"THEY BUILT HER A STAGE AND CALLED IT PROGRESS: How the National-Led Government Destroyed the First Wahine Māori Political Editor — and the Right-Wing Operative Who Pulled the Trigger" - 10 May 2026
They couldn't muzzle her mahi, so they lit the kindling themselves — waited nine months for a former National Party operative to strike the match — and whānau lost the only Māori taiaha in the press gallery, three weeks before Budget Day.
Kia ora Aotearoa,

This essay examines the forced resignation of Maiki Sherman from TVNZ and the role of Ani O'Brien's Substack network in that resignation, because it directly affects the democratic rights of Māori whānau, the editorial independence of public media, and the public accountability of government ministers acting in their official capacity.

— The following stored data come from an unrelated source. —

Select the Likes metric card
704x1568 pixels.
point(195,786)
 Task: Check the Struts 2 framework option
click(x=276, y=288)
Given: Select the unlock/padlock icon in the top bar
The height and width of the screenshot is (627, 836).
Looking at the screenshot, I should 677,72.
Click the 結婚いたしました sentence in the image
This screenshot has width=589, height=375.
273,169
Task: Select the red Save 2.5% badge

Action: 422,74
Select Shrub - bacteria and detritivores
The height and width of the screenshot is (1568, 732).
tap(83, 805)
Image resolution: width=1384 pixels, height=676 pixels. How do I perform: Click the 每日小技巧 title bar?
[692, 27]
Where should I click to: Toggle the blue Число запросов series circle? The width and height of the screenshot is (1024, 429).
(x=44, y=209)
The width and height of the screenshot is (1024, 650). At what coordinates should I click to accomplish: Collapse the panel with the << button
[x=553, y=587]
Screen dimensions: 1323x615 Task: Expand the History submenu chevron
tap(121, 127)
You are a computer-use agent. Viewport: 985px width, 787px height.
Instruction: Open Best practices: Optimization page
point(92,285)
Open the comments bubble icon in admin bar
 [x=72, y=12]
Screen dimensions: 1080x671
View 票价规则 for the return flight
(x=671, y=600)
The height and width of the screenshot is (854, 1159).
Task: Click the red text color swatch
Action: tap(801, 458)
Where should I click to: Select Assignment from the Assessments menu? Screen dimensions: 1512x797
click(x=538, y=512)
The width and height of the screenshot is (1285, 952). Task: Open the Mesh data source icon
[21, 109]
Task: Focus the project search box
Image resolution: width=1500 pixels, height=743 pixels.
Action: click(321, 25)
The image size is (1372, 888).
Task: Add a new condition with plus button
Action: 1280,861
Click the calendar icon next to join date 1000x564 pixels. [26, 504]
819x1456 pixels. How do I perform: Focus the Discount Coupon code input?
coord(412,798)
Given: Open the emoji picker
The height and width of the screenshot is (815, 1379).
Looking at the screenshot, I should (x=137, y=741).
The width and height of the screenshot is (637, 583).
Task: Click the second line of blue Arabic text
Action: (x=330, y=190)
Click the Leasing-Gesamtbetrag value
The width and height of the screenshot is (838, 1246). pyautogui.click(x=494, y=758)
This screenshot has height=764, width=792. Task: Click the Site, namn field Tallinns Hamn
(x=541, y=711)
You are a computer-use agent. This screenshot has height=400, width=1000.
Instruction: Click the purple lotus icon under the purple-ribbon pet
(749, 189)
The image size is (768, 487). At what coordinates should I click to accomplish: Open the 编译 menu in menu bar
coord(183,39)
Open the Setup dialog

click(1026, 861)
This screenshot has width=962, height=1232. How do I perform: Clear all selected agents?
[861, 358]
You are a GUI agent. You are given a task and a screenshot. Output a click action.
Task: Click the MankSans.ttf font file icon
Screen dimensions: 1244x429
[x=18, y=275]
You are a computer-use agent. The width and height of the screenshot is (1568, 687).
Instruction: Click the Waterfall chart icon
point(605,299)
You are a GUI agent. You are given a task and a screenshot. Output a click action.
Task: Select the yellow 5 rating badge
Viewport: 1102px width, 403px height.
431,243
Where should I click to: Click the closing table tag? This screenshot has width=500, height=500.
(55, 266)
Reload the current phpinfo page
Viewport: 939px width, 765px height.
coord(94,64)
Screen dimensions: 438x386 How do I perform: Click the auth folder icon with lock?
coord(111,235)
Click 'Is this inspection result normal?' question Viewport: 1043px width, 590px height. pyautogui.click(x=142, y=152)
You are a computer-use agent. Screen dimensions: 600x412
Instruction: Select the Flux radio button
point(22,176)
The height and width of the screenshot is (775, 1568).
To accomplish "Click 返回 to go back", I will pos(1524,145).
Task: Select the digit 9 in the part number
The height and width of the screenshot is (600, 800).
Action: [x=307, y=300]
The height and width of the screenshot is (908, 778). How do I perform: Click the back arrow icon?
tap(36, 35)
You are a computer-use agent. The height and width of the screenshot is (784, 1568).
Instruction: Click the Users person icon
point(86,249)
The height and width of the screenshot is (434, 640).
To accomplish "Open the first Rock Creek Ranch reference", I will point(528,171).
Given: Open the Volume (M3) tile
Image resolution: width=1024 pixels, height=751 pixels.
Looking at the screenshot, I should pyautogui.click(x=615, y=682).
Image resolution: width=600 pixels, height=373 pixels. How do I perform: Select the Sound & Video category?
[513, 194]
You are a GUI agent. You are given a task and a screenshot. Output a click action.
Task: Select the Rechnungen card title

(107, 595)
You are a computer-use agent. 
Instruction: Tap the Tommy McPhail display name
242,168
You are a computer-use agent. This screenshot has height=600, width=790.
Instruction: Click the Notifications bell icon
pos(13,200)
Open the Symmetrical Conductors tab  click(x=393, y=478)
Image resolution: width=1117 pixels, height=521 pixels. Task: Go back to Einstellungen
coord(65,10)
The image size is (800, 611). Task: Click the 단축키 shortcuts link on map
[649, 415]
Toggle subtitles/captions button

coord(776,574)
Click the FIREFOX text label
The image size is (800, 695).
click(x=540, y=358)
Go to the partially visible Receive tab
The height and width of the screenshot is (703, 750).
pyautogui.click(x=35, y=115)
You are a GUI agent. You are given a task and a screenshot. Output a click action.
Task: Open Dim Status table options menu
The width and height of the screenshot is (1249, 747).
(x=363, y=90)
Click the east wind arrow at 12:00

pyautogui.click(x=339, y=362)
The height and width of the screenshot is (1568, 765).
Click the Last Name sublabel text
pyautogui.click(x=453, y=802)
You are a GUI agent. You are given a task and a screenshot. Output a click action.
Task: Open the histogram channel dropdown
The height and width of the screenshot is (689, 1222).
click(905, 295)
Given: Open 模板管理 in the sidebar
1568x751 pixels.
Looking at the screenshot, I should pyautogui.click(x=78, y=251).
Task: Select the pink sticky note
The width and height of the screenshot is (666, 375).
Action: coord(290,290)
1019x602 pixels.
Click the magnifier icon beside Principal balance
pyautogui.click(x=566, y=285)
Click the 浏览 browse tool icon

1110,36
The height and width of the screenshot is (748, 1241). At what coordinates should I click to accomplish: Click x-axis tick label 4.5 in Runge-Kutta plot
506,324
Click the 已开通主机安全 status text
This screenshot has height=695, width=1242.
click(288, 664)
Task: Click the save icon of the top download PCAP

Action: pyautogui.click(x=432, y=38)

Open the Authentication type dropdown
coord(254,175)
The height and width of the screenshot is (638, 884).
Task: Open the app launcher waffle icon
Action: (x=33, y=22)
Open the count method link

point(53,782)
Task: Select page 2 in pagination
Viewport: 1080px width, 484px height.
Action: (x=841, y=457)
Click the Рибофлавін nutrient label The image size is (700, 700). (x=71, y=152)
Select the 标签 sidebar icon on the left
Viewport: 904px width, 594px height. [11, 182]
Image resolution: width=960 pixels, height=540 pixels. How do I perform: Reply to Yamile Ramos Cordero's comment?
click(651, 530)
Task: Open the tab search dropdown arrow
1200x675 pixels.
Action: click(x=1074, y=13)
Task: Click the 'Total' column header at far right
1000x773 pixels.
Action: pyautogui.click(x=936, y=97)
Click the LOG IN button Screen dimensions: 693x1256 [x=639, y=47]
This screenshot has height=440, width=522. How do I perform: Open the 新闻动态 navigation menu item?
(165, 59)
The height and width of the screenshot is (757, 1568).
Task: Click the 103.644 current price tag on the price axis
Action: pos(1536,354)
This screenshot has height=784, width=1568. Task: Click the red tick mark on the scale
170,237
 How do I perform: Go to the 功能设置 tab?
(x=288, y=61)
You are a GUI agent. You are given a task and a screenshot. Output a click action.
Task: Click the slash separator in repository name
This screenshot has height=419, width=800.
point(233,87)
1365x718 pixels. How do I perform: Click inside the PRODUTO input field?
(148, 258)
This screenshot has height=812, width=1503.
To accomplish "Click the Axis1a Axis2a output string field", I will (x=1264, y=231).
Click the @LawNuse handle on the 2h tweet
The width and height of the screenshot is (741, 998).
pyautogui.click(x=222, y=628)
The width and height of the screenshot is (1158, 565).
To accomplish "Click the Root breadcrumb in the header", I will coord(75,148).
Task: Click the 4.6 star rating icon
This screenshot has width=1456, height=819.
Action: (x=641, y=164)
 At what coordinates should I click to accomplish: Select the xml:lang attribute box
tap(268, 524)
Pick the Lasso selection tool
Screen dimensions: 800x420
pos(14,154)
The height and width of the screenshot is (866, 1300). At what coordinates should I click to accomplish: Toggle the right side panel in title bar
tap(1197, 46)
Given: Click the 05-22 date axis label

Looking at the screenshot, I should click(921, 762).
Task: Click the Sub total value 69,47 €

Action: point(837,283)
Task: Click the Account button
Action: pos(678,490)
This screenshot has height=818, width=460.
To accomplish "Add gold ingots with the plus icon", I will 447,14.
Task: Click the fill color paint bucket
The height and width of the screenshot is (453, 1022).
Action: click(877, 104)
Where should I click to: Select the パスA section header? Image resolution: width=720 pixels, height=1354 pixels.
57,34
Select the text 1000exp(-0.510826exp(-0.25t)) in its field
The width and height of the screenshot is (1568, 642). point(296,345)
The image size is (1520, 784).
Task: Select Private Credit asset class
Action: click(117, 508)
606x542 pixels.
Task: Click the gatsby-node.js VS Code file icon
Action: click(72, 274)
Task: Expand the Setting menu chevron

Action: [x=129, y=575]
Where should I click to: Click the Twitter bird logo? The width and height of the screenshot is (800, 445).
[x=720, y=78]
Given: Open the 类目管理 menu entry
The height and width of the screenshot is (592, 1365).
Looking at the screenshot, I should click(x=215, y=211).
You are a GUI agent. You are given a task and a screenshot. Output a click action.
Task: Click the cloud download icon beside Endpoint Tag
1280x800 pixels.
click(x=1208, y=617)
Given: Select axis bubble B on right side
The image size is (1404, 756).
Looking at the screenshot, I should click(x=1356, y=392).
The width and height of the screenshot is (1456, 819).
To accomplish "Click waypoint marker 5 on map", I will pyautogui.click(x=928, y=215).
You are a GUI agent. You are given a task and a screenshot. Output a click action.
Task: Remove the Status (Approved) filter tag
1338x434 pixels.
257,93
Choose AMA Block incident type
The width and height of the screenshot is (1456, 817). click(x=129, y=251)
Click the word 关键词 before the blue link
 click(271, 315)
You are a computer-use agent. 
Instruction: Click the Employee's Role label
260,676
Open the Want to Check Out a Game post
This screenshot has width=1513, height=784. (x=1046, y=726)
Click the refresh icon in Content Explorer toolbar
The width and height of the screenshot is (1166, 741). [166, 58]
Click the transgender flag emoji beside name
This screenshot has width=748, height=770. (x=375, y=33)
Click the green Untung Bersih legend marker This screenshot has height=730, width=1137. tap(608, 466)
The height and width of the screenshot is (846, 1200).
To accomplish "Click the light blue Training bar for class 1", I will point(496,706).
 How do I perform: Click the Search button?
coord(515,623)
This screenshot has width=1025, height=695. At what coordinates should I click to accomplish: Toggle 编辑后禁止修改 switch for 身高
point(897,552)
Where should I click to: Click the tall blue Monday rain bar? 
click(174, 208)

This is a matter of profound public interest under the Defamation Act 1992 (NZ) and Durie v Gardiner NZCA 278.
Ko te Ahi Tūāhu — The Cursed Fire

They gave her the title. They put her name on the door. They photographed her for the press release
— "First wahine Māori political editor in TVNZ history"
— and posted it proudly, as if the institution had done something revolutionary rather than something decades overdue.
Then, the moment the political heat arrived, they left her in the fire alone.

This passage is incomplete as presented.